Q: What has motivated you to help Translators without Borders?
A: Well, I heard about Translators without Borders some ten years ago and charity has always been present in my family, if even on a small scale. As I’m not qualified to be a volunteer translator, I’m happy I could take another role in supporting the cause.
Q: What is a day in your life like?
A: I am an independent business consultant so I travel a lot to meet clients onsite, which gives me the chance to visit new places and countries. It might be that one week I have to travel to Poland, and then I have to go to Spain. In contrast to my travelling I work a lot from home, which is good, since I am then really close to my family.When I work from home, most of my interactions are over the phone, Skype and via e-mail.
Q: How do you squeeze in time for your volunteer tasks?
A: It comes very naturally, for example, in conversations and interactions during industry conferences. I’m very proud of being a representative of Translators without Borders, so it’s easy for me to share my enthusiasm. Then I normally take a few hours a week to do some more active reach-outs.
Q: What do you consider are the challenges ahead for your role and for Translators without Borders?
A: The challenge is sustaining the contribution levels. It is one thing to convince a company to help our worthy cause, but it is harder to convince them to continue. For that reason, we need to share the good work that we do, so that donors are confident that we are making good use of the money. Another challenge is to make sure that we reach as many NGOs as possible with our free translations. Finally, Translators without Borders will eventually require some professional management and this requires funds. An all-volunteer global organization is not sustainable in the long run, in my opinion.
Q: What would you say to someone who is thinking about joining a cause like Translators without Borders?

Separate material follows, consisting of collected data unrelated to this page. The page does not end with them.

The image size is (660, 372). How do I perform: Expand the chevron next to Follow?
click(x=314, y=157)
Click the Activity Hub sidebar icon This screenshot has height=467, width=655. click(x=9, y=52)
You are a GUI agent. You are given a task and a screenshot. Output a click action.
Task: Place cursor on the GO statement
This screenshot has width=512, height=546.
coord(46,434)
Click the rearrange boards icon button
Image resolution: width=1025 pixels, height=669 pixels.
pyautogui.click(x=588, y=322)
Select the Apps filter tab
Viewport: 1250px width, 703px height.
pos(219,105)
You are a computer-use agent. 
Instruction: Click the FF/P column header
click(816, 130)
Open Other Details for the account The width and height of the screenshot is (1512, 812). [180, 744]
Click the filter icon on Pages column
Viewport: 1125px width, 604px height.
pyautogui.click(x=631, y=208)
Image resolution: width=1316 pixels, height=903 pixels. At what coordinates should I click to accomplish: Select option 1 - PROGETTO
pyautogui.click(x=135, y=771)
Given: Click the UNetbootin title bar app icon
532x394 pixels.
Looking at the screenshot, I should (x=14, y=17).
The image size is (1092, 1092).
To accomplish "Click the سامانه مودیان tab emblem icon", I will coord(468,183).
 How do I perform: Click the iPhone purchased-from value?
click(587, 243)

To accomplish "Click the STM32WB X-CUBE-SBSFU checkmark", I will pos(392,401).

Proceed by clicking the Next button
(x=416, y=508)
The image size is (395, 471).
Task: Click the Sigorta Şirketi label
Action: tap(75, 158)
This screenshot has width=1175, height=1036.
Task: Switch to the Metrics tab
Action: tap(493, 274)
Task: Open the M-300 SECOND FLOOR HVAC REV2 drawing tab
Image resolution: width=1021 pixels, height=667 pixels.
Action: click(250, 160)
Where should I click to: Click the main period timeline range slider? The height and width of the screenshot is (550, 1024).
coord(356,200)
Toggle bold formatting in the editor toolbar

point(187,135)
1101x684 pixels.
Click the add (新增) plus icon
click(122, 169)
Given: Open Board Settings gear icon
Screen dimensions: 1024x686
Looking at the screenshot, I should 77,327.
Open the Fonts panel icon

A: Much has been said about the translation industry being immature. But, for me, the fact that the industry has a charity organization is a sign of maturity. It is the right thing to give something back to the same industry that feeds you. Language is a necessity and it is also a human right – the right to communicate and the right to understand. It’s easier to support a cause that you are passionate about, in our case: languages and translation.
Q: To what extent do your professional and personal goals come together with your volunteer work?
A: They go well hand in hand; I feel passionate about the translation and interpretation industry – it’s what I do for a living – so it comes natural for me to help the organization.
Q: Could you tell us a bit about teamwork and personal relationships with other members of Translators without Borders?
A: To start with, talking to Lori [Translators without Borders founder, Lori Thicke] is a power of injection; she always has good feedback to offer to you and your tasks. She is also warm and thankful and our interactions are always very enriching. In addition to that, I work with Rebecca Petras, Ulrich Henes, Markus Meisl, Françoise Henderson and many others. And, at every new conference, I get to know new people engaged in Translators without Borders from whom I learn a lot. It’s a very enthusiastic and engaged team!
Q: What do you feel is your greatest achievement within Translators without Borders and beyond Translators without Borders so far and what is your biggest dream in life?
A: I’m very proud of having brought many corporate sponsors to Translators without Borders only by sharing my own passion for the cause. And they are equally proud of supporting us! I try to make as many personal contacts as possible, and manage to make them support Translators without Borders through annual donations, since this is one of the things Translators without Borders needs right now. And sponsors take a lot of pride in that; you can see it in conferences, when meeting in person, at their websites and with their testimonials.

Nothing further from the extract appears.